Distribution, habitat and ecology
Leucospermum hypophyllocarpodendron subsp. hypophyllocarpodendron can be found in three isolated areas, that were probably at one time connected when the sea-level was lower than today. The first area is along the coast between Brandfontein and Franskraalstrand. Another area where the subspecies grows is near Faure, Stellenbosch and around the Berg River Dam. Lastly, it occurs on the southern half of the Cape Peninsula. It also used to occur on the flat lands between Retreat and Cape Town, but is now extinct because of the city's expansion.
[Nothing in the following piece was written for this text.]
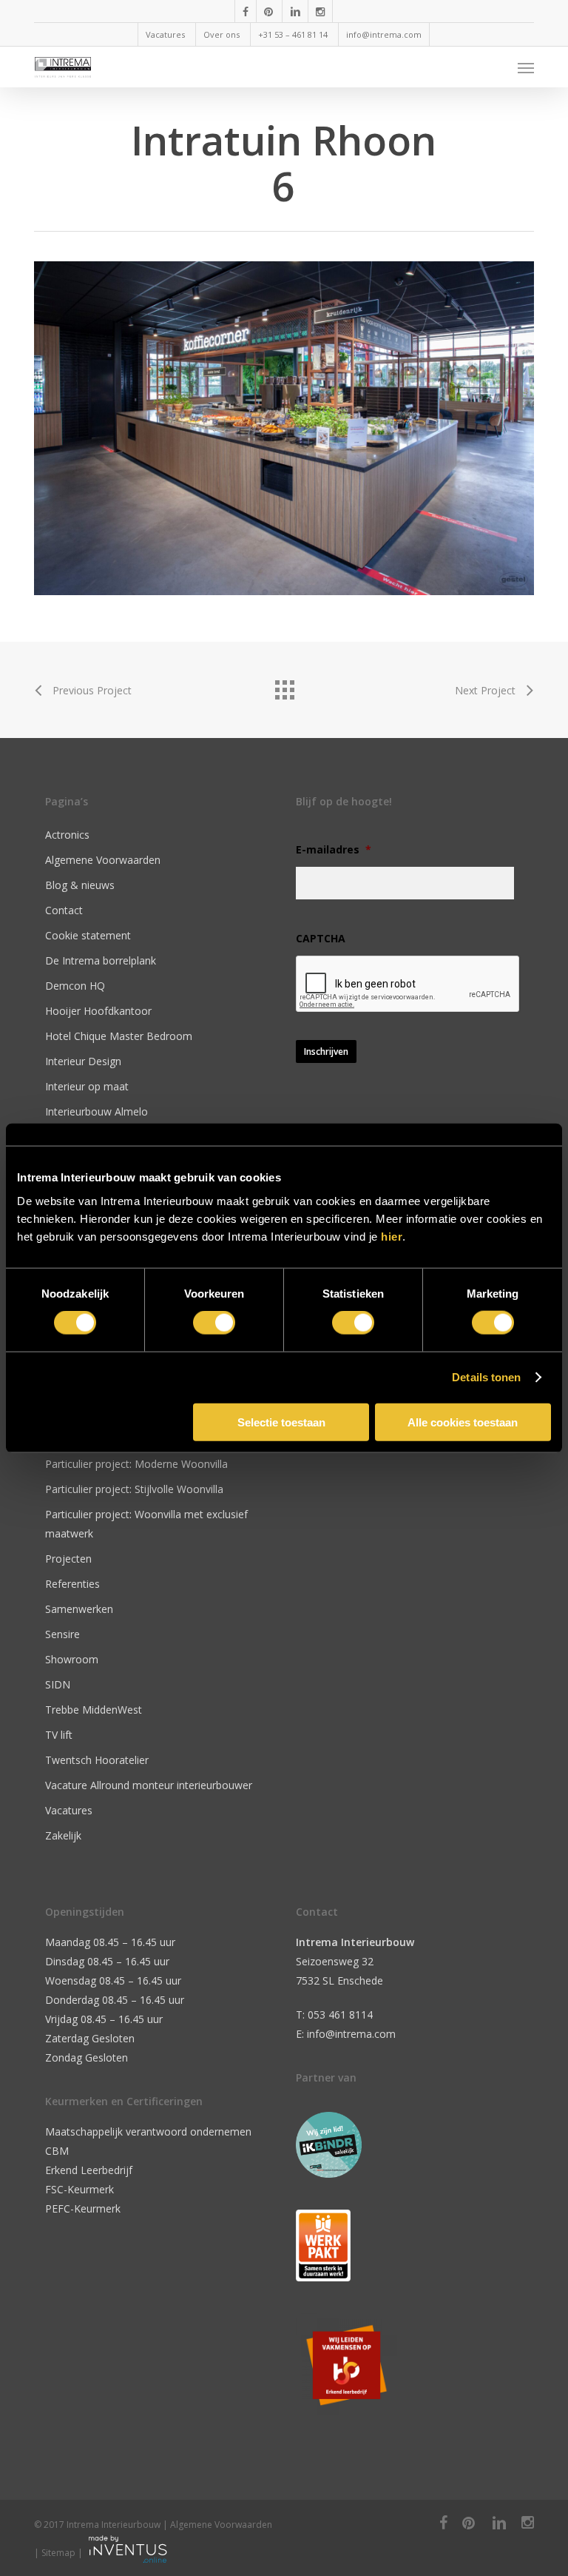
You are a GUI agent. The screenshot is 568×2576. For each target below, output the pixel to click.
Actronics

The plants live in fynbos and strandveld on sandy flats below 150 m elevation, but sometimes grow on weathered Table Mountain Sandstone up to 300 m. Adult plants almost always survive the wildfires that occur every decade or two because they grow new branches from the woody underground rootstock.Leucospermum hypophyllocarpodendron subsp. canaliculatum has its natural distribution along the west coast of the Western Cape, ranging from Milnerton in the south, to Darling in the west and Piketberg in the north, except for an isolated location near the Brandvlei Dam. It grows always on white sands in areas with an average annual rainfall of, most of which falls during the winter. This subspecies is also very resistant against fire.